First the architecture of my model:

class Encoder(nn.Module):
    def __init__(self):
        super(Encoder, self).__init__()
        self.encoder = nn.Sequential(
            nn.Conv2d(3, 16, 3, stride=2, padding=1),
            nn.BatchNorm2d(16, eps=1e-05, momentum=0.1, affine=True, track_running_stats=True),
            nn.ReLU(True),
            nn.Conv2d(16, 32, 3, stride=2, padding=1), 
            nn.BatchNorm2d(32, eps=1e-05, momentum=0.1, affine=True, track_running_stats=True),
            nn.ReLU(True),
            nn.Conv2d(32, 32, 3, stride=2, padding=1),
            nn.BatchNorm2d(32, eps=1e-05, momentum=0.1, affine=True, track_running_stats=True),
            nn.ReLU(True),
            nn.Conv2d(32, 64, 3, stride=2, padding=1),
            nn.BatchNorm2d(64, eps=1e-05, momentum=0.1, affine=True, track_running_stats=True),
            nn.ReLU(True),
            nn.Conv2d(64, 64, 3, stride=2, padding=1),
            nn.BatchNorm2d(64, eps=1e-05, momentum=0.1, affine=True, track_running_stats=True),
            nn.ReLU(True)
        )

    def forward(self, x):
        x = self.encoder(x)
        return x


class Decoder(nn.Module):
    def __init__(self):
        super(Decoder, self).__init__()
        self.decoder = nn.Sequential(
            nn.Conv2d(64, 64, 3, stride=1, padding=1),
            nn.BatchNorm2d(64, eps=1e-05, momentum=0.1, affine=True, track_running_stats=True),
            nn.Upsample(scale_factor=2, mode='nearest'),
            nn.ReLU(True),
            nn.Conv2d(64, 32, 3, stride=1, padding=1),
            nn.BatchNorm2d(32, eps=1e-05, momentum=0.1, affine=True, track_running_stats=True),
            nn.Upsample(scale_factor=2, mode='nearest'),
            nn.ReLU(True),
            nn.Conv2d(32, 32, 3, stride=1, padding=1),
            nn.BatchNorm2d(32, eps=1e-05, momentum=0.1, affine=True, track_running_stats=True),
            nn.Upsample(scale_factor=2, mode='nearest'),
            nn.ReLU(True),
            nn.Conv2d(32, 16, 3, stride=1, padding=1),
            nn.BatchNorm2d(16, eps=1e-05, momentum=0.1, affine=True, track_running_stats=True),
            nn.Upsample(scale_factor=2, mode='nearest'),
            nn.ReLU(True),
            nn.Conv2d(16, 3, 3, stride=1, padding=1),
            nn.BatchNorm2d(3, eps=1e-05, momentum=0.1, affine=True, track_running_stats=True),
            nn.Upsample(scale_factor=2, mode='nearest'),
            nn.ReLU(True),
            nn.Tanh()
        )

    def forward(self, x):
        x = self.decoder(x)
        return x

I use the output of the ReLU module in the decoder as my loss.

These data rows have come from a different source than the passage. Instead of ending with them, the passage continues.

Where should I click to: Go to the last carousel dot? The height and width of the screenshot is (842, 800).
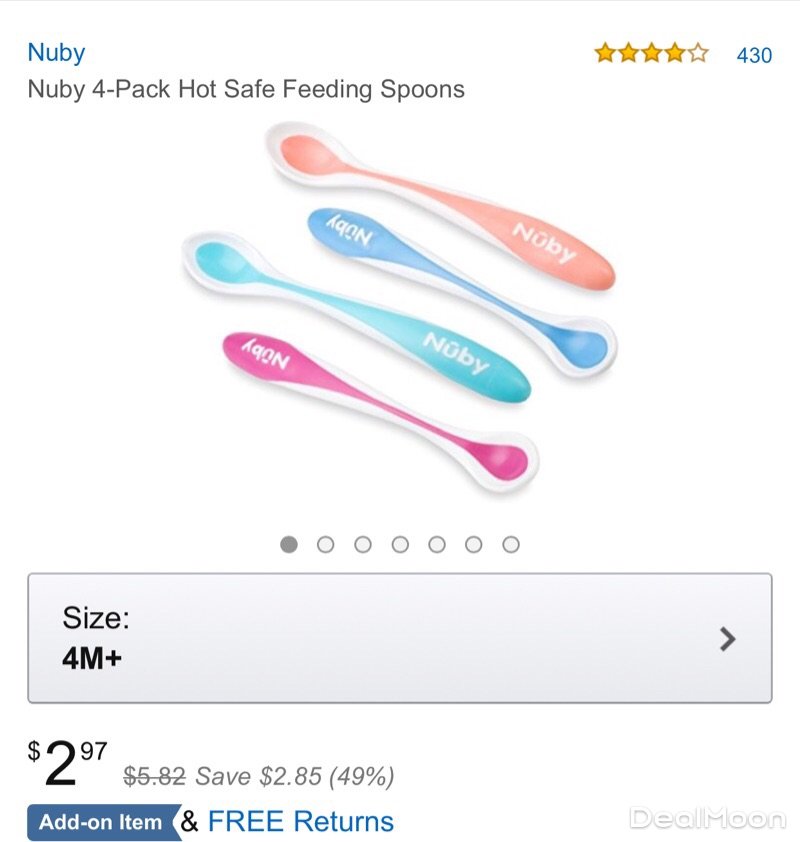pos(511,544)
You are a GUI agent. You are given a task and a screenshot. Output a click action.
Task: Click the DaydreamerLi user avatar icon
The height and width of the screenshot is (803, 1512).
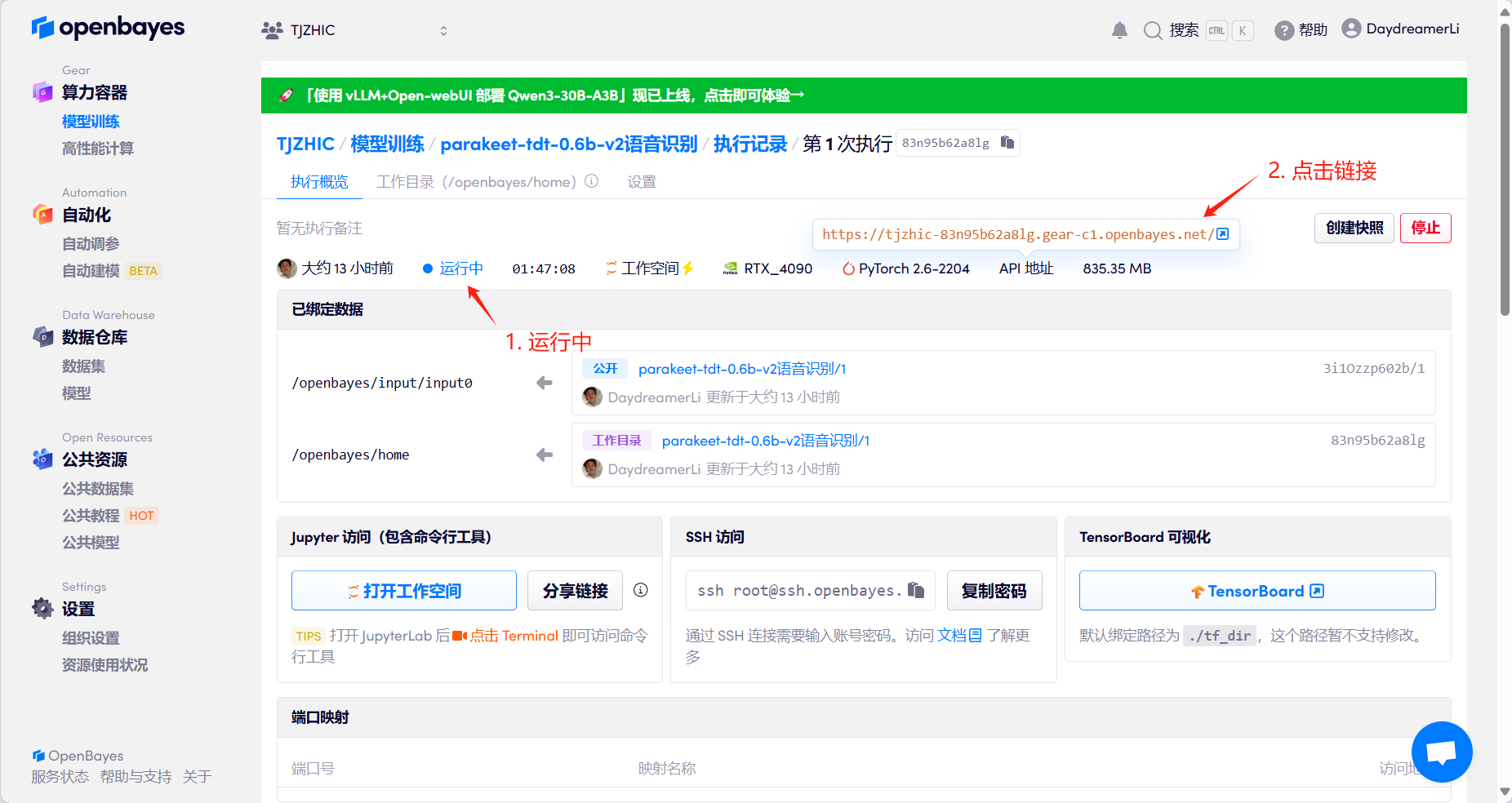click(1351, 29)
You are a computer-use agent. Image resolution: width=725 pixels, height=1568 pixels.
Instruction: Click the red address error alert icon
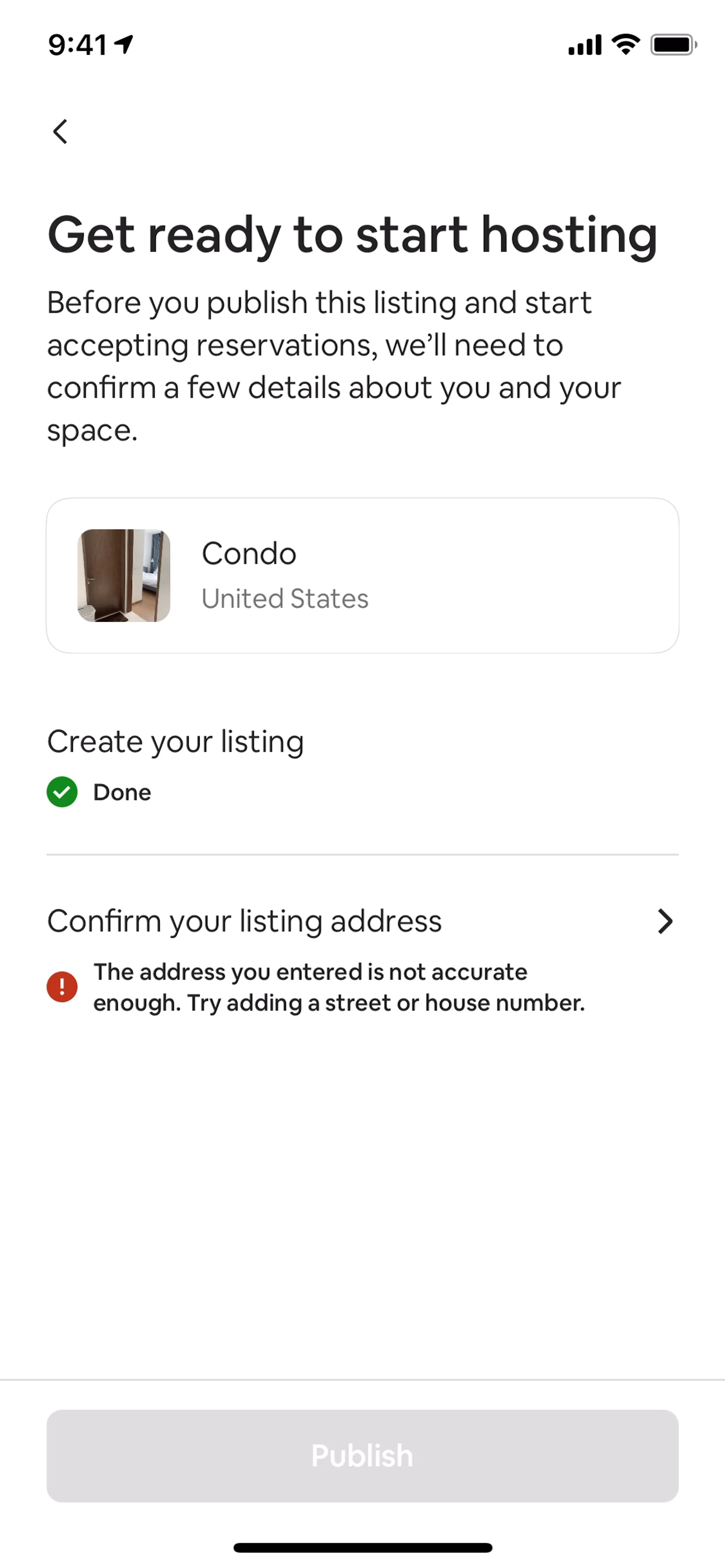click(62, 987)
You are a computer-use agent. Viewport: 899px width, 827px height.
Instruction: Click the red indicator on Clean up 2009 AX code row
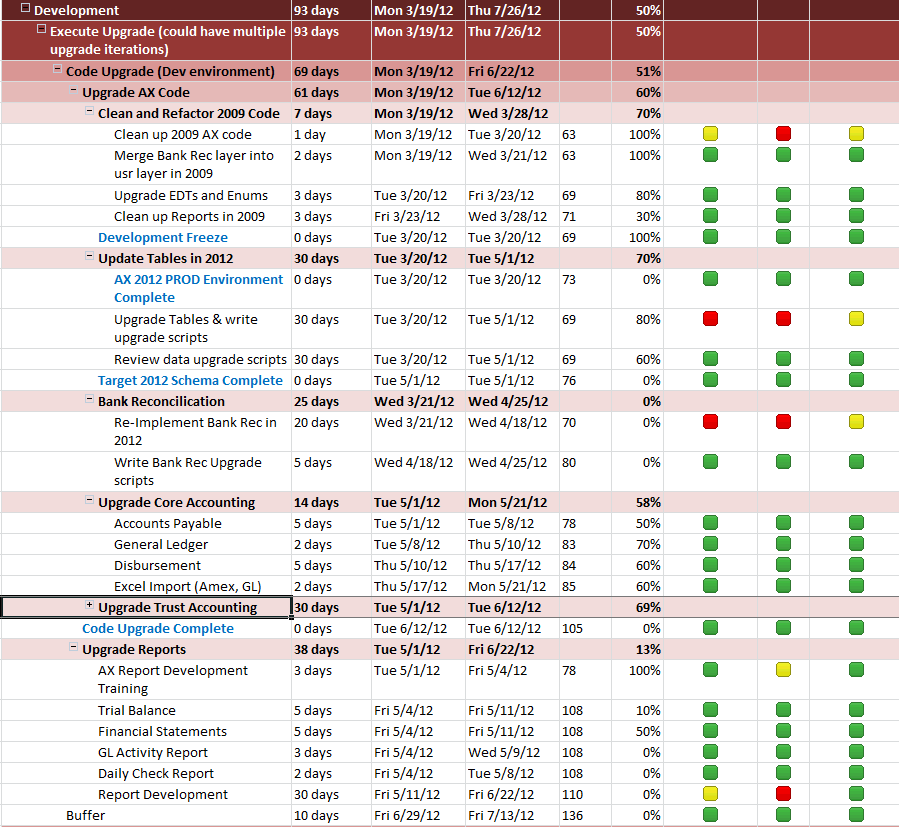[783, 134]
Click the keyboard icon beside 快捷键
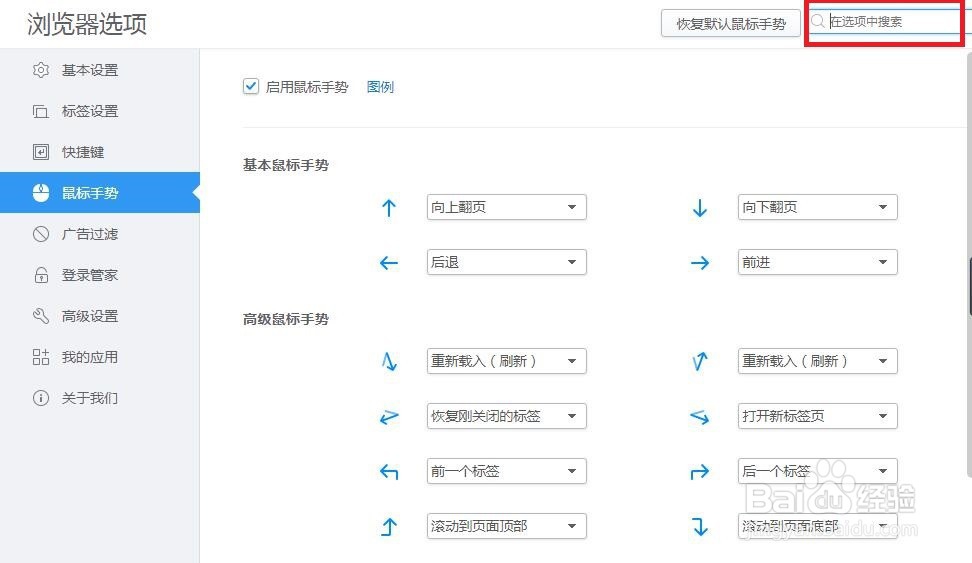This screenshot has height=563, width=972. 41,152
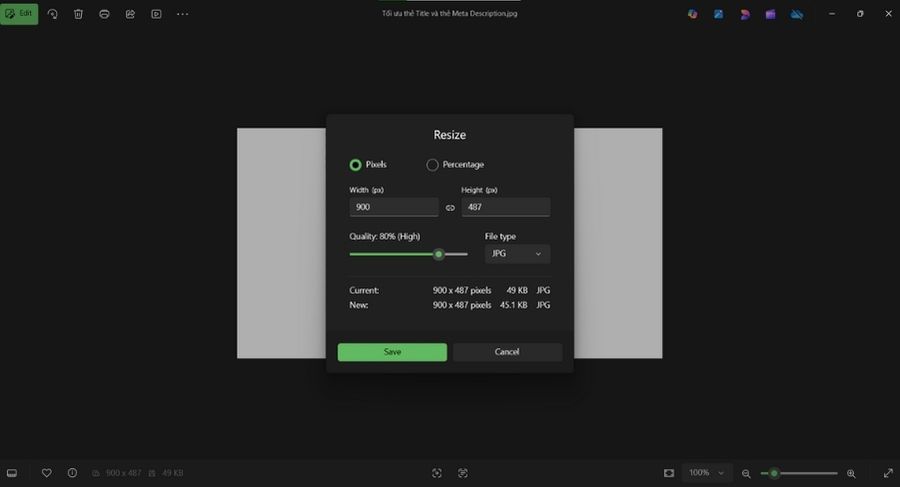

If I try the proposed print(model.layer.weight.grad.norm() I get AttributeError: 'ReLU' object has no attribute 'weight' which also makes sense. But If I try to print the .weight.grad.norm() of the Conv2d layer before the ReLU activation I get None as output. I get also None when I don’t use F.interpolate on my input image but I get a loss to optimize.